Bitte: Vater, schenke uns deine Gnade, dass wir in Wort und Tat dich immer besser nachahmen und so ein treues Werkzeug für die Ausbreitung deines Reiches unter den Menschen werden.

1. Jesus hat Mitleid mit den Menschen. Es kann einen sehr bewegen, wenn man sieht, was Jesus alles aus Mitleid für die Menschen tut. Er wirkt das Wunder der Brotvermehrung, heilt Kranke, Aussätzige, treibt Dämonen aus und weckt die Toten auf, … Wenn wir uns ein Vorbild an Jesu Mitleid nehmen, dann entdecken wir, dass jeder Mensch dieses Mitleid von ganzem Herzen verdient hat. Besonders die, die weit davon entfernt sind, Gottes Willen zu tun, denn ihnen fehlt die befreiende Annahme der Liebe Jesu. Und letztlich sind wir alle davon betroffen. Wir alle legen uns die Fesseln des Misstrauens und des Ungehorsams an, weil wir es in unserer gefallenen Natur nicht besser können. Wenn wir aber unseren Mitmenschen gegenüber Mitleid üben, dann öffnen wir uns Stück für Stück immer mehr für das Wirken Gottes in uns.
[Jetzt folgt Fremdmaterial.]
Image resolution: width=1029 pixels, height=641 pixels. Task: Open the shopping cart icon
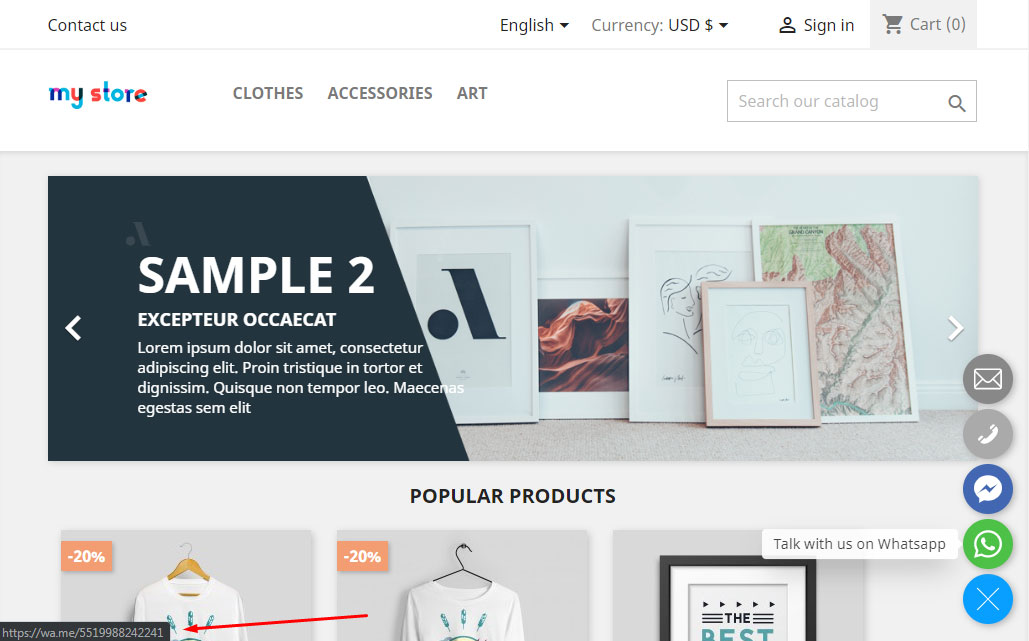coord(892,24)
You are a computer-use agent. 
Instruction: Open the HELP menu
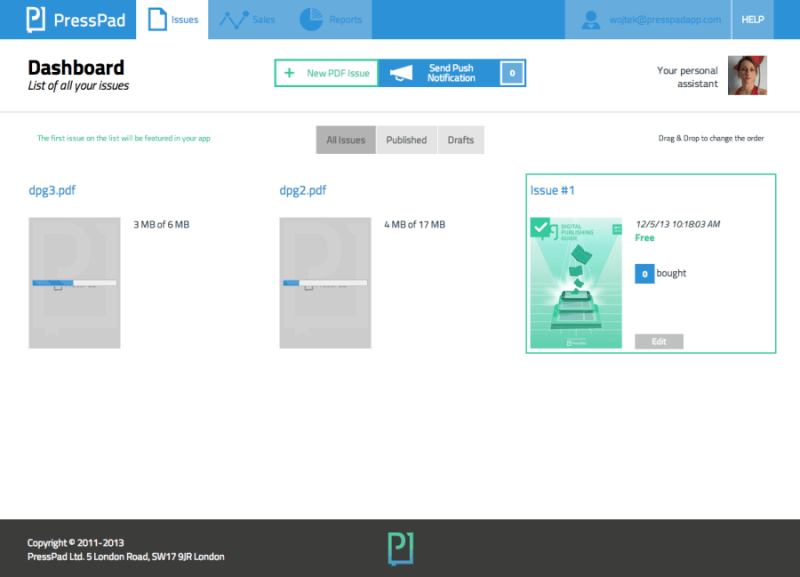752,19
2. Wunder, die am Leib geschehen. Es liegt ein tiefer Sinn darin, dass die Wunder der Heiligen Schrift nicht nur metaphorisch gemeint sind. Wir sind Menschen, sind eine Einheit aus Leib und Seele. Darum werden wir ja auch nach der Auferstehung unseren verherrlichten Leib besitzen. Auch Jesus besaß einen Leib. Und er ist mit ihm in den Himmel aufgefahren, worin die höchste Auszeichnung für den Leib besteht. Dass Wunder am Leibe geschehen, ist also wichtig, und Jesus selber führt bei Lazarus‘ Tod weitere Gründe auf. Er sagt: „Ich will, dass ihr glaubt“ (Joh 11,15) und Lazarus‘ Krankheit diene „der Verherrlichung Gottes“ (Joh 11,4). Jesus will, dass wir Gottes Allmacht sehen und „be-greifen“ können.
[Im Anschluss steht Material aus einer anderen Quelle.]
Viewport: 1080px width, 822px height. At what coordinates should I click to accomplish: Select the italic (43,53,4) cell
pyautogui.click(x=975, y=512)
3. Jesus fordert uns zur Mitarbeit auf. Jesus ist wahrer Gott. Er könnte einfach sagen: „Alle Menschen sind von nun an bis in Ewigkeit geheilt.“ Doch warum tut er das nicht? Ein Grund mag sein, dass wir als Abbilder Gottes (vgl. Gen 1,27) dazu berufen sind, so zu lieben wie Gott. Jesus Christus ruft uns auch im heutigen Evangelium dazu auf, wie er zu handeln. Er nimmt sich zurück, damit er die Apostel anlernen kann. Schließlich sollen sie auch nach Jesu Auferstehung das Wirken Gottes in der Welt offenkundig machen. Lassen auch wir uns als Gottes Arbeiter aussenden, damit sein Reich und seine Erlösung in unserer Welt verkündet werden.
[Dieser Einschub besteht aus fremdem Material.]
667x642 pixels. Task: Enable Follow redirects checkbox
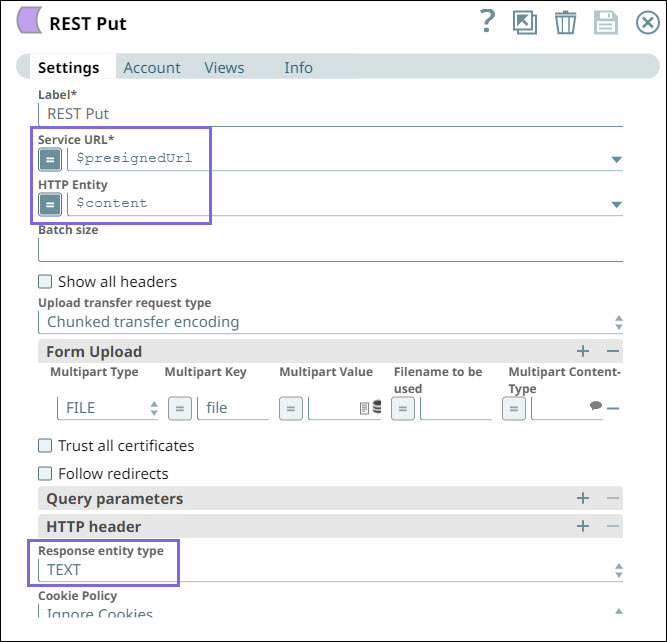pos(45,474)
Gespräch mit Christus: Vater, du willst uns ganz heil machen, uns ganz heiligen. Du willst unseren Geist, unsere Seele und unseren Leib für unsere Heiligung unversehrt bewahren (vgl. 1 Tess 5,23). Hilf uns, dass wir unseren Wert, unsere Königswürde, die du uns und allen Menschen geschenkt hast, immer tiefer verstehen. Bitte schenke mir ein offenes Ohr und ein offenes Herz, damit ich deinem Willen entsprechend handeln kann.

Möglicher Vorsatz: Jesus fordert uns auf, den Herrn der Ernte darum zu bitten, Arbeiter für seine Ernte auszusenden. Darum möchte ich heute ganz besonders für geistliche Berufungen beten.